A Basic Income Guarantee or some other restructuring is going to be necessary. Technology is advancing and human labor is in the process of becoming obsolete. There are going to be less and less jobs and less and less money paid for human labor, even though the country's total wealth will be increasing. The increases in wealth will be increasingly concentrated in the few elite. A Basic Income Guarantee will fix this inequality issue. The generators of wealth will be allowed to use the planet's resources to continue generating wealth, in exchange for giving back a fair share to everyone.
Here's the ugly thing. While you have a point about the situation and need, there is nothing to force the few most wealthy to 'give back a fair share to everyone', except for democracy, if people vote for that, and our political direction is in the opposite direction - a Supreme Court Justice said, 'you can have high concentration of wealth, or you can have democracy, but not both', and he was pretty right, but we're choosing high concentration of wealth.
As we allow wealth to take over our democracy - to buy public opinion with one-sided media dominance, to buy elections so only candidates who follow their agenda can win - we're making it all but impossible for the country to act to protect the public's well being in the way you describe. Our Republican states can't mostly even accept healthcare for their own citizens paid for entirely by the federal government (for 3 years, then 90%), causing thousands of their own citizens to lose their lives for politics and ideology.

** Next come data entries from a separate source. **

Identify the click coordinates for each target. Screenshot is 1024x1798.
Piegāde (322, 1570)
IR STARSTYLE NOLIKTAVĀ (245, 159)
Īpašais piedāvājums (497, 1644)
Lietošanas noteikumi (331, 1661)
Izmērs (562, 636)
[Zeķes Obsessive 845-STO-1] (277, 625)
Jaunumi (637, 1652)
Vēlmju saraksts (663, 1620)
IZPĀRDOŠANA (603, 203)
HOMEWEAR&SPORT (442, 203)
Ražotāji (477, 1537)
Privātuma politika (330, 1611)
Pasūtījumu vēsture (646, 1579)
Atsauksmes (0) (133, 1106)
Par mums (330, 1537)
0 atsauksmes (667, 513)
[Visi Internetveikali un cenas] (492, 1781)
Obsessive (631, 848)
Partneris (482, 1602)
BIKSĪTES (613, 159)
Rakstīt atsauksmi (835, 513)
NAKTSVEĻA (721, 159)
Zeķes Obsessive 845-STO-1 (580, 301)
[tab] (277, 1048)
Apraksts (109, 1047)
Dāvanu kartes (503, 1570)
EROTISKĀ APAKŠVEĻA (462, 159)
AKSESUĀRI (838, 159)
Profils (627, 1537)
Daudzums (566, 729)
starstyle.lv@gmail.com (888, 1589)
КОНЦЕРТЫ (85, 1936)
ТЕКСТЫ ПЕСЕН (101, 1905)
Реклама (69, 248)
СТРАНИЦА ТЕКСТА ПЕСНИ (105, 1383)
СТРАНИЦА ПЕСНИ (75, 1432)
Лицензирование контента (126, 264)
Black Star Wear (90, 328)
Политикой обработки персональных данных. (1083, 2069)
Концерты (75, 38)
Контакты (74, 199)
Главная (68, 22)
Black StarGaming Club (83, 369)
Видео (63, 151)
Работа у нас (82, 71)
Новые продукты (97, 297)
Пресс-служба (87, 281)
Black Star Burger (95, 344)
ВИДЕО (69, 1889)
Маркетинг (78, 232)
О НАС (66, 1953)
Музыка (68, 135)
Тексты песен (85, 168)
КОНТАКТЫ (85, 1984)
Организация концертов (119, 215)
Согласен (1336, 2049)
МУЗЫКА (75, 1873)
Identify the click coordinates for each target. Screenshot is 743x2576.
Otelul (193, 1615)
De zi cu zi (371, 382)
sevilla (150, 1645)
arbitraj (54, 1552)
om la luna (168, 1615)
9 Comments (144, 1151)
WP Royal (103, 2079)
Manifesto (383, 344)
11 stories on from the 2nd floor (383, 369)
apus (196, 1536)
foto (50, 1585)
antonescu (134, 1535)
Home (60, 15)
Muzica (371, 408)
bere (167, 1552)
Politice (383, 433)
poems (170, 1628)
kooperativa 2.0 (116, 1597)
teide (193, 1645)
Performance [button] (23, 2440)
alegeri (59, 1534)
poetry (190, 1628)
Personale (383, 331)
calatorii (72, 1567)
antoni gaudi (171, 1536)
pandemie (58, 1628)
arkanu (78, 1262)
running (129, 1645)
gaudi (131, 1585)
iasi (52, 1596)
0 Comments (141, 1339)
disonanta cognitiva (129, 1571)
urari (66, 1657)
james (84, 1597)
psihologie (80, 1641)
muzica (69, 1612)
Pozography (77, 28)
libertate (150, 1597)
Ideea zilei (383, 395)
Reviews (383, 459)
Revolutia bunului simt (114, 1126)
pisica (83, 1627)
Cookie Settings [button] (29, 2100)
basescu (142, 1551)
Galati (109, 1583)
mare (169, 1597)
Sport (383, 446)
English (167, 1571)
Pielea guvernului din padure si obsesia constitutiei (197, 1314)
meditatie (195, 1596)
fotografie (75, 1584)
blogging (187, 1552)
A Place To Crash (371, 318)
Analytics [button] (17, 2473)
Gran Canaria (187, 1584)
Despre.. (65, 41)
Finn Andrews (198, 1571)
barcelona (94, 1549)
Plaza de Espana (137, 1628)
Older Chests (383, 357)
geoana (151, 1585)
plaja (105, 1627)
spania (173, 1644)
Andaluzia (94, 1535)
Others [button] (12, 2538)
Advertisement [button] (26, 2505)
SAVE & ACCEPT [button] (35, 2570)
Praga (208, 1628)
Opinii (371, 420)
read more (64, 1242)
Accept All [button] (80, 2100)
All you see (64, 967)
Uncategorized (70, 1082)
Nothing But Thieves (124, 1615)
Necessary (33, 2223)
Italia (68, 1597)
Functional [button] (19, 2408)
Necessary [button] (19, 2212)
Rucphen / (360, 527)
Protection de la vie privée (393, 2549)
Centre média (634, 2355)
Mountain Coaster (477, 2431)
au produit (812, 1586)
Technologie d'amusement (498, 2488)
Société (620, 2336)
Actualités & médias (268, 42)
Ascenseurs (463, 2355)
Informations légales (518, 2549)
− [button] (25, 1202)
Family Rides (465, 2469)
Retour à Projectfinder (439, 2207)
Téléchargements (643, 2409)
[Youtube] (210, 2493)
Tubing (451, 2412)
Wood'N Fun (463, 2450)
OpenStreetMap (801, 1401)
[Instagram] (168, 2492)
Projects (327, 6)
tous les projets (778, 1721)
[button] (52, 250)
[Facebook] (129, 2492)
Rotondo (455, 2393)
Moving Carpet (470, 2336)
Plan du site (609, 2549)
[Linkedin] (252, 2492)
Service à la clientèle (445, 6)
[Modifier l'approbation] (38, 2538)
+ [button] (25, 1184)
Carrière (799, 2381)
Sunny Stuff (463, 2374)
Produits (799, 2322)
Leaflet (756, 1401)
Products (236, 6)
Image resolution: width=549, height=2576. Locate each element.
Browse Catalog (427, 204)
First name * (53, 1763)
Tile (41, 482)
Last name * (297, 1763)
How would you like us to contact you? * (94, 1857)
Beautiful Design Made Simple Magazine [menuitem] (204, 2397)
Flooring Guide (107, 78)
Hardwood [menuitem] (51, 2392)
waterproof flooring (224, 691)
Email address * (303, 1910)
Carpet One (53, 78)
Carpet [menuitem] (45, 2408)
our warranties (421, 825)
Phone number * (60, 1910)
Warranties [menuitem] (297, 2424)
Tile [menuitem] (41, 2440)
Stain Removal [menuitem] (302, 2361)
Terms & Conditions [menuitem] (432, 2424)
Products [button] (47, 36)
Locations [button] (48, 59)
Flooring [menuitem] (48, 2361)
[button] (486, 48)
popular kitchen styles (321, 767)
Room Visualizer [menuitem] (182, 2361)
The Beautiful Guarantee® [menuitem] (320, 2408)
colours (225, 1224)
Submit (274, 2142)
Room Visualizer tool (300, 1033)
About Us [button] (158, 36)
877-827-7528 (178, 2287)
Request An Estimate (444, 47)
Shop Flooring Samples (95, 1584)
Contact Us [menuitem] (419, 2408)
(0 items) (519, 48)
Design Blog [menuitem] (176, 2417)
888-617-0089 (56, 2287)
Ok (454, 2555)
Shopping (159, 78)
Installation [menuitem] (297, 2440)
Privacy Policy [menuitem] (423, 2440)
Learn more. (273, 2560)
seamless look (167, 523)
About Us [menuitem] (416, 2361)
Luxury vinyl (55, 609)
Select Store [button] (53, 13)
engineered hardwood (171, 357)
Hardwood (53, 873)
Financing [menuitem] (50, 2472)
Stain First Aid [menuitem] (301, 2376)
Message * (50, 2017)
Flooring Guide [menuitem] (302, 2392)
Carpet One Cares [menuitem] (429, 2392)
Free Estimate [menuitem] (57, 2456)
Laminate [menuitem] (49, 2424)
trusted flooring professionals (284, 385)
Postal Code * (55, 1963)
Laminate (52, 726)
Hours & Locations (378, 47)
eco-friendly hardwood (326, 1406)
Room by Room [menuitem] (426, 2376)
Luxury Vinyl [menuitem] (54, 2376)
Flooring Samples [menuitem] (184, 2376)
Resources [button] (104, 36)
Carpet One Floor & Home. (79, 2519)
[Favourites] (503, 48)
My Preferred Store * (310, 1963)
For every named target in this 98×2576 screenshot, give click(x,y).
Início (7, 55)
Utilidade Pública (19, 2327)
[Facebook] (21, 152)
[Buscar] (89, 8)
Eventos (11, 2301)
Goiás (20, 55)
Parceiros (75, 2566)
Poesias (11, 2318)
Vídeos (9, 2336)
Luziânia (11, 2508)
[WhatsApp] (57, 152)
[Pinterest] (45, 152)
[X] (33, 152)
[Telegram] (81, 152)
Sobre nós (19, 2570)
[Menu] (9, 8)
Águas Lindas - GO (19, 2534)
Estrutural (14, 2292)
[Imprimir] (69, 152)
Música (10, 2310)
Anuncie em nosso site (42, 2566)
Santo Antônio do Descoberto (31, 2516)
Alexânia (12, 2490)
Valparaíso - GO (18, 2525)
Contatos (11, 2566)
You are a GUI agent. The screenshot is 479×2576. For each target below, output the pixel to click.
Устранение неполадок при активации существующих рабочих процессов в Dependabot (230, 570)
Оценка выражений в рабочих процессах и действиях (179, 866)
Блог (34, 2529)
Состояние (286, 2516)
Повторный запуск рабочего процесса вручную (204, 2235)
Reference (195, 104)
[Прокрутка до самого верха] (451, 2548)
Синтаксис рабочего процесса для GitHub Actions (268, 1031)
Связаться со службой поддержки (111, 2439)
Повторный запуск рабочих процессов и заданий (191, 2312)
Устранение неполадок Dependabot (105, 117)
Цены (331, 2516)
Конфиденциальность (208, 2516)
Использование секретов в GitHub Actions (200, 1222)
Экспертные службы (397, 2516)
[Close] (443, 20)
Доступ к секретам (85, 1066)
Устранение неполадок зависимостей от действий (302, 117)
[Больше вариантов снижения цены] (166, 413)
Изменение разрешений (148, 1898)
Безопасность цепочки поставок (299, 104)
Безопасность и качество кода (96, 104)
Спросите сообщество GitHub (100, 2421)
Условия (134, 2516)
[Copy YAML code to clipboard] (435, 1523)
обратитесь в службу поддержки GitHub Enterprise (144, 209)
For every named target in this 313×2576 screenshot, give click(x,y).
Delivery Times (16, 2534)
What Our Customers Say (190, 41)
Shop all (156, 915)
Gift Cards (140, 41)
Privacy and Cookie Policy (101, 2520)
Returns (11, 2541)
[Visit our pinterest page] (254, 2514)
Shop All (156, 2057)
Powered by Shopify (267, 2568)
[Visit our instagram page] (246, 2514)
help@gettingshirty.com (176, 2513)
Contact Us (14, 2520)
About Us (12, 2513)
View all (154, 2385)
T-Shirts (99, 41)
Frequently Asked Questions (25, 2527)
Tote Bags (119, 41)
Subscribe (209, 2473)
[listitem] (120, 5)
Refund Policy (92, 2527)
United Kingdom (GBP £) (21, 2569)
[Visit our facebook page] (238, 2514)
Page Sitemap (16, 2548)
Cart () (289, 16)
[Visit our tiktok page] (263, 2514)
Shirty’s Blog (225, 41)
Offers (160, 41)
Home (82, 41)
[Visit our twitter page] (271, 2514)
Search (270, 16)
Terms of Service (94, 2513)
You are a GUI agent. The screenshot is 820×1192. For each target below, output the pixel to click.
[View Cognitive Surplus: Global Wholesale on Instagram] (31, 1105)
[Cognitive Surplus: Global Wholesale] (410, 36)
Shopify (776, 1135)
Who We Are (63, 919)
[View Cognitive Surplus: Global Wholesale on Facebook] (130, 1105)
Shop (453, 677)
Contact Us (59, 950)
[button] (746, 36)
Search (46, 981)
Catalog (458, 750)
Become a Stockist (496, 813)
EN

When you look at history at how we have tolerated terrible things for slave labor, for immigrant labor, today for undocumented labor, the main issue here is just the bulk of America falling more into that bucket instead of being a protected group sharing in the wealth of the country - which they always were until about Reagan, and then not.
Think about how hard it is to pass a 'tax increase' even on the rich - even while we pass a massive tax cut for the rich (two, actually) all added to and paid for by our debt.
So this leads to 'but when the people are angry, that'll change'. Not so much anymore. Think about the public having a 90% support for more gun background checks - something not even a central issue for the wealth agenda - including a large majority of Republicans and of NRA members - yet it won't pass, even after mass shootings like Newtown. A thousand people are poised to donate much more than the rest of the country combined to our elections. When politicians need them and not the public to get elected...
That's why the far more organized wealth groups like ALEC are much more effective at getting legislation passed despite it being bad for the public. A large percent of legislation passed in Republican legislatures now is simply handed to them by ALEC to pass, not written by the legislatures. The public does not have the political weight, the organization, for their agenda. Which is why a recent study found that the public has close to zero actual influence on what legislators do - the wealthy are influencing them.
What you're saying has a mroal point - but as a political matter it's not likely to happen.
When the US economy took away massive amounts of Americans' wealth in 2008 and then rebuilt the wealth since - the stock market more than doubling - it's an outrage that an estimated 95% or more of all the recovery has gone to the top 1% - leaving 99% of America without an economic recovery. But where is that outrage in policy? There is none. The very wealthy just continue to get far more wealth and power while the public is flat and has a lower and lower share of both. That is the most important issue by far for the country.
That's the value of groups like the Tea Party to the wealthy interests - it gives a phony place for the angry public to go, but still duped into supporting the wealthy agenda, instead of organizing into effective groups that will represent the public. They act outraged all the time because they're attracting outraged citizens - but using them as pawns. It's sort of 'would you like to join the old group that supports the wealthy, or the phony new protest group that supports the wealthy? You have a choice'.
There is one group that supports the public interest in Washington - the progressive caucus - and they're threatened more and more by the increase of wealth in our elections.
Rather, the planners for the wealthy are planning for more discontent and poverty in the US, and how to deny the power to the people to fight it. Just one part of that is the 'blame the victim' ideology to say that the problem is just the people not 'being willing to do the jobs at competitive wages' competing with the undocumented, the global workforce. Part of it is demonizing any 'liberal' politics to poison them for many Americans not to consider them.
What the people have is numbers and the freedom of speech to provide an alternative movement - as long as they can get people to pay attention and overcome the wealth of the 'vast right-wing propaganda machine' including many things but among them the most popular cable news channel, Fox, and something like 90%+ of talk radio.